___ Source document
August 16, 2017
Science Daily/Medical University of Vienna
While so-called social networks are booming and Facebook, Twitter and Whatsapp have millions of users in Austria, "real" social contacts are perceptibly declining. Researchers have now investigated the effect that being an active member of a sports club has on our health. Apart from the beneficial effect of regular exercise, the main finding of the meta-study is: active membership has a positive effect upon mental health.
Hans-Peter Hutter will present the study this coming Tuesday (22 August, 16-17:30 hrs, Flora Hall) as part of a partner session at the European Forum Alpbach under the title "The sports club as a health driver."
The main health impacts from the 1,685 reviewed papers on the subject of "Sports Clubs and Health" are as follows:
· Being an active member of a sports club during adolescence helps to integrate a person into society "and helps to stop young people from going down the wrong path," says Hutter.
______
___ Source material
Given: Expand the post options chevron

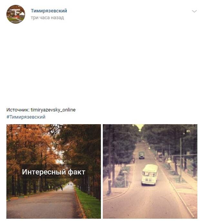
______
Extend the article on sports clubs and health, starting after its last sentence.

· Active membership of a sports club increases a young person's self-confidence -- "especially in the case of girls."
· Active membership of a sports club has a beneficial effect upon well-being and mental health (e.g. vitality). Says Hutter: "These effects are much greater than those resulting from individually organised sporting activities."
· Members of sports clubs are generally (more) content with their lives.
· Being an active member of a sports club is fun and also provides socialisation. This in turn leads to more regular sporting activities.
· The beneficial health impacts of the social aspect of sports clubs were observed in all age groups and in both genders.
According to the authors (Hans-Peter Hutter and Peter Wallner from MedUni Vienna, Anna Wanka from Vienna University; Christian Gormász, Anna-Maria Wiesner and Rainer Rößlhuber from BSO), medicine often underestimates social aspects and rarely mentions their positive impact upon health -- and this equally applies to sport.
Finally, recent studies have also indicated that an active social life is beneficial in the prevention of dementia. Says Hutter: "Social contacts keep you vital, because you have to respond to your opposite number. This improves your cognitive abilities. Playing sport in a club has general psychosocial benefits -- that is also a unique feature of a group activity."